DA MEMÓRIA… JOSÉ LANÇA-COELHO
No ano lectivo de 1978/79 fiz o Estágio Pedagógico, numa escola de Setúbal, para me tornar Professor Efectivo.
A orientadora de estágio era uma colega embirrante, com poucos escrúpulos, que não fazia o que apregoava, e que pegava por tudo e por nada, com os seis estagiários.
Um dos meus colegas, havia concorrido para várias cidades do país, onde funcionavam os estágios pedagógicos, e conhecia muito bem dois dos estagiários que, naquele ano, tinham sido colocados em Estremoz, encontrando-se com eles ao domingo.
Assim, à segunda-feira, ouvíamo-lo a contar o que os colegas de Estremoz diziam da benevolência do seu orientador de estágio, e todos lamentávamos não ter concorrido para aquele cidade, quando, inevitavelmente, o comparávamos com as extravagâncias das exigências da nossa orientadora.

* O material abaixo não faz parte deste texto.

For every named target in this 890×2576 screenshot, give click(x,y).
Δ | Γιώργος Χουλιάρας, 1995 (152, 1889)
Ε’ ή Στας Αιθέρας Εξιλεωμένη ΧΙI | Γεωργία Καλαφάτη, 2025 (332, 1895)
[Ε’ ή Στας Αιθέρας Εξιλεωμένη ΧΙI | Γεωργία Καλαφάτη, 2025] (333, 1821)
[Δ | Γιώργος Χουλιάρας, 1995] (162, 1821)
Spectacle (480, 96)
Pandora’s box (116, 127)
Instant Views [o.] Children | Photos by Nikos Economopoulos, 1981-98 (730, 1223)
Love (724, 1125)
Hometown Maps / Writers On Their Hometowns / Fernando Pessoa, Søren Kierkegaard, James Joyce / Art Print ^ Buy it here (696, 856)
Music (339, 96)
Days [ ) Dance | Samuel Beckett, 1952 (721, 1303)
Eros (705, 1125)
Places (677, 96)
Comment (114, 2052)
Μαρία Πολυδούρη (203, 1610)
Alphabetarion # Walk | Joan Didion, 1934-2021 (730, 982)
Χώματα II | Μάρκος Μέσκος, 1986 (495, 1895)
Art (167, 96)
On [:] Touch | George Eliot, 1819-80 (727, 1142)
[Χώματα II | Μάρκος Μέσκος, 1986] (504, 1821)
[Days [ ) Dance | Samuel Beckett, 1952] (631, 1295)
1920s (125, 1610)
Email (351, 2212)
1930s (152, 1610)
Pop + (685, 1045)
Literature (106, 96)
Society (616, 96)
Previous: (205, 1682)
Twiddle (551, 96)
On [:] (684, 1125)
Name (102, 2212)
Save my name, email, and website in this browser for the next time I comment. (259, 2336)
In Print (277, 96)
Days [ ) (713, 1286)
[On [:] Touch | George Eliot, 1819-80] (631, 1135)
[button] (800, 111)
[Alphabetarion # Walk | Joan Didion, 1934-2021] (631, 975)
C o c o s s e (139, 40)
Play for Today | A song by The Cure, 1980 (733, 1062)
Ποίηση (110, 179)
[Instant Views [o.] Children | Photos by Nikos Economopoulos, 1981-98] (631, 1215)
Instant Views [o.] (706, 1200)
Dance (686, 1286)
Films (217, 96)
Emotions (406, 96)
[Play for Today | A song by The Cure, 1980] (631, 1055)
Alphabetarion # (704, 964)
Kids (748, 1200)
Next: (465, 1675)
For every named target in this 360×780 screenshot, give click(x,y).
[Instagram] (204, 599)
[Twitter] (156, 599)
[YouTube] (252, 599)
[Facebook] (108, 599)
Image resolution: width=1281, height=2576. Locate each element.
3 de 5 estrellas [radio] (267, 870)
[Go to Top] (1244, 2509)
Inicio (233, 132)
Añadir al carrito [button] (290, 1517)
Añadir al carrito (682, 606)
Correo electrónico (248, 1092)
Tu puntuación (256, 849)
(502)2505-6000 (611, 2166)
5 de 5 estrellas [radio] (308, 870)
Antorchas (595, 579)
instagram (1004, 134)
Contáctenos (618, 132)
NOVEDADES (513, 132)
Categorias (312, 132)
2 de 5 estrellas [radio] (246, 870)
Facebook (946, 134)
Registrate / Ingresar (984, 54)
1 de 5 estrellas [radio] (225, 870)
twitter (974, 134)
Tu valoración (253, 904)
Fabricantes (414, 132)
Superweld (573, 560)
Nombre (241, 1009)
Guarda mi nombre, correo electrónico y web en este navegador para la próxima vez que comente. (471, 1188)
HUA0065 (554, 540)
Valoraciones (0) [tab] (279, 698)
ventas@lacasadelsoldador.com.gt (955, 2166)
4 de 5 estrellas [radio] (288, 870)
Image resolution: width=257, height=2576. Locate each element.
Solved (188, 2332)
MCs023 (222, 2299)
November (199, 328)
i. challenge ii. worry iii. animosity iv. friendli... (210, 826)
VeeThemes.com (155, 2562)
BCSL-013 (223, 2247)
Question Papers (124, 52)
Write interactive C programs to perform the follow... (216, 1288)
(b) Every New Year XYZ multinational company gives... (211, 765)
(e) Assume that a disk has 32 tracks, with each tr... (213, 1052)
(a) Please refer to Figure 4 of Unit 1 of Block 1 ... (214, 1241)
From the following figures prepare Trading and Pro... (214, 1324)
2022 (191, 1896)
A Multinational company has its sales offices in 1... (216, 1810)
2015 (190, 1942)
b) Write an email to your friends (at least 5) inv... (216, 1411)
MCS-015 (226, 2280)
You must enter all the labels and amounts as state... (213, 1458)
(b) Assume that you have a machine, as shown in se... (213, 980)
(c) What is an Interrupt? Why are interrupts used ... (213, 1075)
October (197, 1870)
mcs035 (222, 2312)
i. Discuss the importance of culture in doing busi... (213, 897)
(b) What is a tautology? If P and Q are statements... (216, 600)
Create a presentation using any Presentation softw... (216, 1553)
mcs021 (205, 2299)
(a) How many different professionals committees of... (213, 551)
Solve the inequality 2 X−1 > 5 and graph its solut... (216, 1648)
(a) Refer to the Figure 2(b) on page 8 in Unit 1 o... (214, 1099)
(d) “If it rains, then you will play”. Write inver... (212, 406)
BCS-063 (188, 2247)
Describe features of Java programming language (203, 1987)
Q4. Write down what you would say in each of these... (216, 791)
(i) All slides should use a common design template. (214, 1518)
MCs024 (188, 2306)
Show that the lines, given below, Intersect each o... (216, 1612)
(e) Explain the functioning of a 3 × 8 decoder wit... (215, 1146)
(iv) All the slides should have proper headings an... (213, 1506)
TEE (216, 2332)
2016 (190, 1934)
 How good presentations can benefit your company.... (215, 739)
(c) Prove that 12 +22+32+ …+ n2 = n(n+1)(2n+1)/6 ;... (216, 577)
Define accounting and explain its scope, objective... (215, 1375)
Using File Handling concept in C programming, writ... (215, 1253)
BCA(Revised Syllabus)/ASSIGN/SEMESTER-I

Entretanto o ano de Estágio Pedagógico terminou, cada um dos seis professores seguiu o seu nobre caminho e, pessoalmente, a única coisa que retive na memória, foi que o tal colega de Estremoz, que era uma pessoa extremamente humana para com os seus estagiários, se chamava António Telmo.
Alguns anos depois, por aqueles inexplicáveis acasos da vida, conheci dois membros do denominado grupo da Filosofia Portuguesa que, se reuniam em duas pastelarias de Lisboa, à 5º feira à tarde numa da Rua Alexandre Herculano, e ao domingo de manhã, numa outra na Avenida João XXI, a “Munique” se não me falta a memória.
Álvaro Ribeiro e José Marinho já tinham falecido. Dos nomes mais sonantes que conheci então, faziam parte, António Quadros, Afonso Botelho, Brás Teixeira, e outros, a que a memória já não consegue chegar.
De entre eles, havia apenas um que não vivia em Lisboa, mas que, por amor à Filosofia ou ao Filosofar, fazia cerca de quatrocentos quilómetros ao domingo, para vir trocar impressões com os seus amigos. É verdade, vinha expressamente de Estremoz e, chamava-se António Telmo.
Lembra-me que, no dia que me estreei a emitir uma opinião perante tão douta plateia, formulei um juízo acerca da natureza material de Jesus Cristo, considerando-o do ponto de vista material, uma pessoa igual a todos nós, porém, sem negar a divindade da sua natureza espiritual.
O grupo ouviu-me e, em seguida, alguns dos presentes, sem me contradizer ou/e afrontar, deram a sua opinião. Porém, à saída da pastelaria, o António Telmo aproximou-se de mim e disse:
“ – Você hoje, já deu um ar da sua graça, ahn!
Sorri, e cada um foi à sua vida. Encontrámo-nos, posteriormente, algumas vezes naquela pastelaria acerca de tudo e de nada.
Anos depois, comprei e li com agrado o seu livro História Secreta de Portugal.